The network may comprise copper transmission cables, optical
transmission fibers, wireless transmission, routers, firewalls,
switches, gateway computers and/or edge servers. A network adapter
card or network interface in each computing/processing device
receives computer readable program instructions from the network
and forwards the computer readable program instructions for storage
in a computer readable storage medium within the respective
computing/processing device.
[0081] Computer readable program instructions for carrying out
operations of the present invention may be assembler instructions,
instruction-set-architecture (ISA) instructions, machine
instructions, machine dependent instructions, microcode, firmware
instructions, state-setting data, configuration data for integrated
circuitry, or either source code or object code written in any
combination of one or more programming languages, including an
object oriented programming language such as Smalltalk, C++, or the
like, and procedural programming languages, such as the "C"

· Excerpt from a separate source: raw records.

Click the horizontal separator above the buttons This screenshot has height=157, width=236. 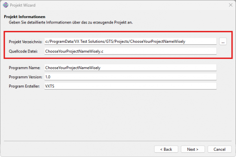(118, 140)
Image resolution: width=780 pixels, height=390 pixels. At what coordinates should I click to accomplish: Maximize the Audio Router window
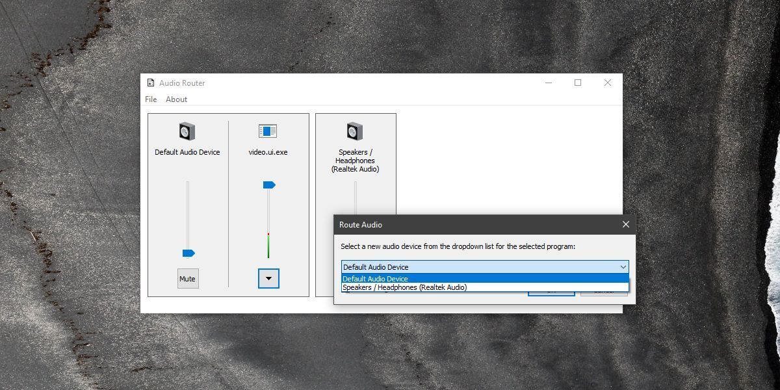(x=578, y=83)
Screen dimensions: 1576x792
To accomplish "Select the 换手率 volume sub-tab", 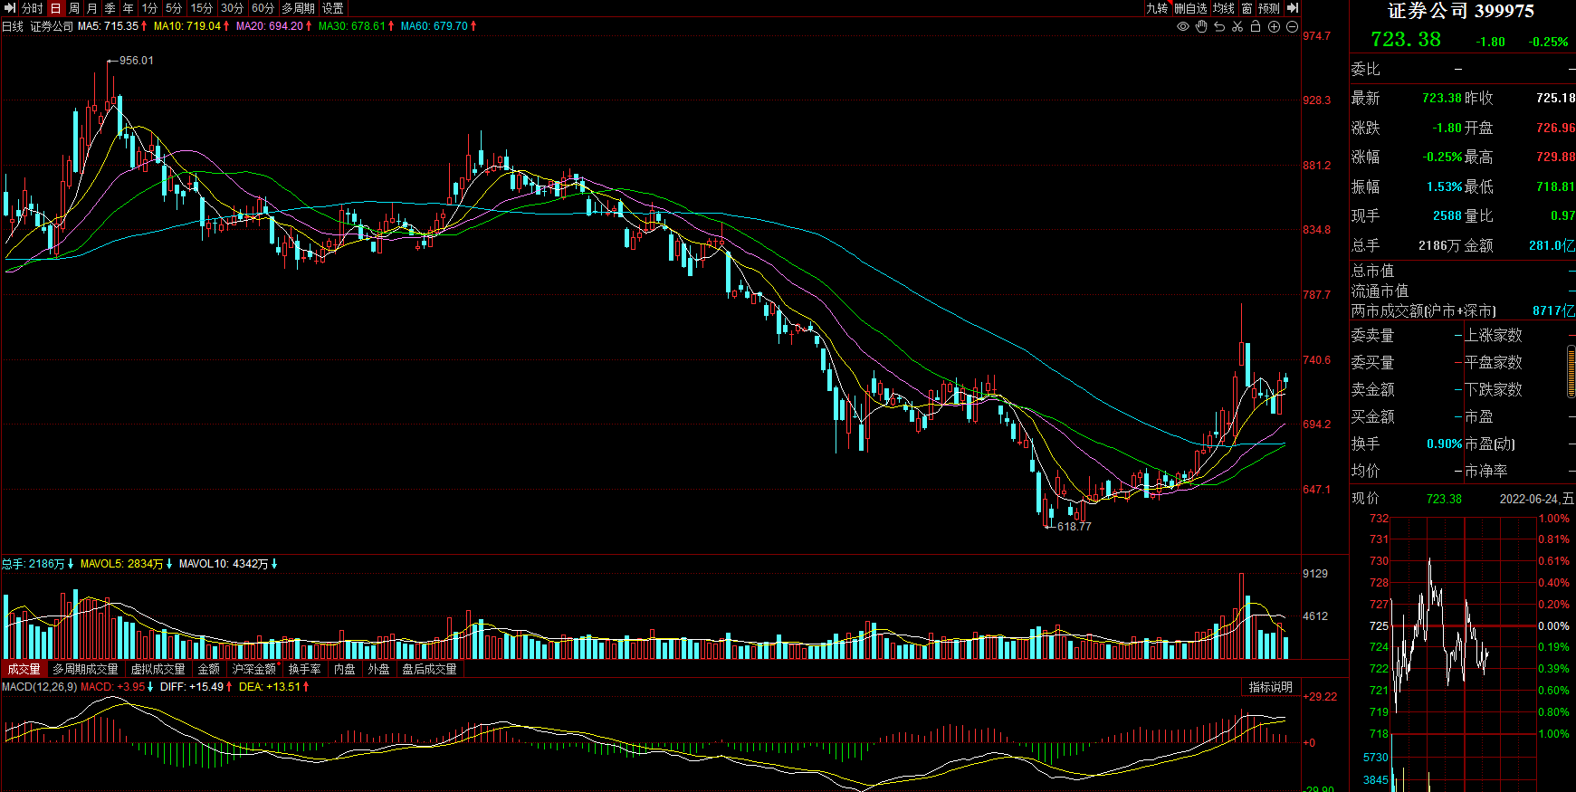I will click(304, 669).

programming language or similar programming languages. The computer
readable program instructions may execute entirely on the user's
computer, partly on the user's computer, as a stand-alone software
package, partly on the user's computer and partly on a remote
computer or entirely on the remote computer or server. In the
latter scenario, the remote computer may be connected to the user's
computer through any type of network, including a local area
network (LAN) or a wide area network (WAN), or the connection may
be made to an external computer (for example, through the Internet
using an Internet Service Provider). In some embodiments,
electronic circuitry including, for example, programmable logic
circuitry, field-programmable gate arrays (FPGA), or programmable
logic arrays (PLA) may execute the computer readable program
instruction by utilizing state information of the computer readable
program instructions to personalize the electronic circuitry, in
order to perform aspects of the present invention.
[0082] Aspects of the present invention are described herein with
reference to flowchart illustrations and/or block diagrams of
methods, apparatus (systems), and computer program products
according to embodiments of the invention. It will be understood
that each block of the flowchart illustrations and/or block
diagrams, and combinations of blocks in the flowchart illustrations
and/or block diagrams, can be implemented by computer readable
program instructions.
[0083] These computer readable program instructions may be provided
to a processor of a general purpose computer, special purpose
computer, or other programmable data processing apparatus to
produce a machine, such that the instructions, which execute via
the processor of the computer or other programmable data processing
apparatus, create means for implementing the functions/acts
specified in the flowchart and/or block diagram block or blocks.
These computer readable program instructions may also be stored in
a computer readable storage medium that can direct a computer, a
programmable data processing apparatus, and/or other devices to
function in a particular manner, such that the computer readable
storage medium having instructions stored therein comprises an
article of manufacture including instructions which implement
aspects of the function/act specified in the flowchart and/or block
diagram block or blocks.
[0084] The computer readable program instructions may also be
loaded onto a computer, other programmable data processing
apparatus, or other device to cause a series of operational steps
to be performed on the computer, other programmable apparatus or
other device to produce a computer implemented process, such that
the instructions which execute on the computer, other programmable
apparatus, or other device implement the functions/acts specified
in the flowchart and/or block diagram block or blocks.
[0085] The flowchart and block diagrams in the Figures illustrate
the architecture, functionality, and operation of possible
implementations of systems, methods, and computer program products
according to various embodiments of the present invention. In this
regard, each block in the flowchart or block diagrams may represent
a module, segment, or portion of instructions, which comprises one
or more executable instructions for implementing the specified
logical function(s). In some alternative implementations, the
functions noted in the blocks may occur out of the order noted in
the Figures. For example, two blocks shown in succession may, in
fact, be executed substantially concurrently, or the blocks may
sometimes be executed in the reverse order, depending upon the
functionality involved. It will also be noted that each block of
the block diagrams and/or flowchart illustration, and combinations
of blocks in the block diagrams and/or flowchart illustration, can
be implemented by special purpose hardware-based systems that
perform the specified functions or acts or carry out combinations
of special purpose hardware and computer instructions.
[0086] The descriptions of the various embodiments of the present
invention have been presented for purposes of illustration, but are
not intended to be exhaustive or limited to the embodiments
disclosed. Many modifications and variations will be apparent to
those of ordinary skill in the art without departing from the scope
of the described embodiments. The terminology used herein was
chosen to best explain the principles of the embodiments, the
practical application or technical improvement over technologies
found in the marketplace, or to enable others of ordinary skill in
the art to understand the embodiments described herein.
* * * * *